Paytm Mall, the much publicised e-commerce arm of Vijay Shekhar Sharma led Paytm witnessed a crash in market value with the exit of Alibaba. Jack Ma led Alibaba sold its 43% stake in the business for 42 crore rupees, bringing the effective valuation of Paytm Mall at around 90 crore rupees from above 2 billion or 15,000 crore rupees.
Paytm Mall was opened in 2017 with the aim to take on likes of Amazon and Flipkart and Vijay Shekhar Sharma raised $445 million (about Rs2,900 crore) from SoftBank and Alibaba for Paytm Mall. This gave the eCommerce marketplace of Paytm, which had started operations in 2017, a valuation of $2 billion.
Although the people at Paytm are trying to defend the business valuation with arguments like “The exit price of any investor(s) in the company via capital reduction process is not reflective of the valuation of the company and neither does the exit have any link to any FDI laws”, the reality remains that Paytm Mall has not been able to compete with the behemoths like Amazon and Walmart owned Flipkart which have billions of dollars to burn for discounted sales.
Retailing is a capital-intensive & labor-intensive business with razor-thin margins. So the businesses like Amazon or Reliance, which have alternative sources of income and are ready to burn billions of dollars to get market dominance can only survive in such businesses.
Paytm Mall is also looking to raise more capital and adapt to rapidly evolving business models in digital commerce space. “Despite investing significant amounts of capital in growing its business and expanding market share, the company suffered operational losses,” Paytm E-commerce said in a statement. “Given that the online business space is evolving rapidly with the onset of unique business models, changing technologies and new regulations, it is expected that additional capital and efforts will be required to be committed,” it added.

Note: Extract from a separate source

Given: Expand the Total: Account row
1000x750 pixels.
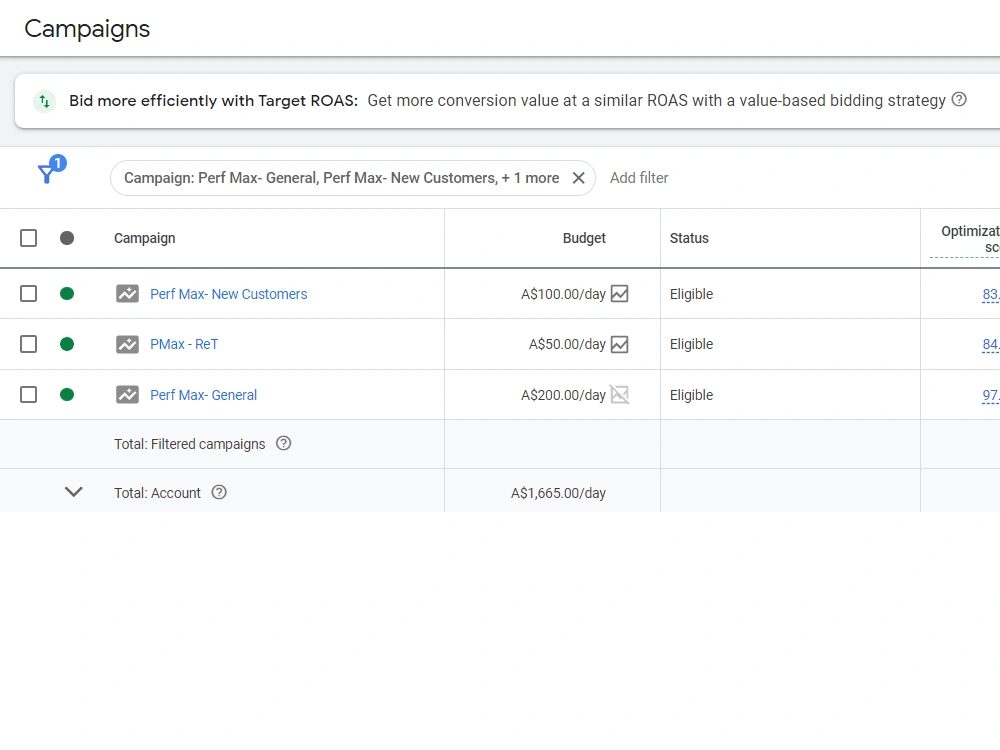Looking at the screenshot, I should [73, 492].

However, given the loss of trust by big backers like Alibaba, it is unlikely that any firm will trust Paytm with its capital. The startup space is already losing the shine with investors pulling billions of dollars from the Indian firms and parking their money in US treasury funds. Amid this environment, it will be a very tough battle for Vijay Shekhar Sharma led Paytm.

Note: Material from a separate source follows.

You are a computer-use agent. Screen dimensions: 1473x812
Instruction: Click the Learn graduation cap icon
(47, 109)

Although, some ray of hope is emerging with the launch of Open Network for Digital Commerce (ONDC). ONDC looks to democratize e-commerce and end the deep discounting habits of American MNCs through which they get market dominance.
“Keeping in mind our attention to building an open platform for eCommerce,” Sharma tweeted, “Paytm Mall’s s business now be built on ONDC.” He added that the business will be “cost-effective, scalable and bring even larger impact to small businesses”

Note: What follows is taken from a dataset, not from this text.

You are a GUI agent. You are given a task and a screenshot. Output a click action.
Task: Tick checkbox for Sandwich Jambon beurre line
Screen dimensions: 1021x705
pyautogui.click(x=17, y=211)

Paytm must ensure that it gets a large share in ONDC-enabled digital commerce. Otherwise, it will be bad for Indian startup space which is growing at an exponential rate and has become the third-largest ecosystem after the United States and China. Paytm was and is one of the flagbearers of India’s startup community and it must succeed to keep investors trusted and invested in the ecosystem.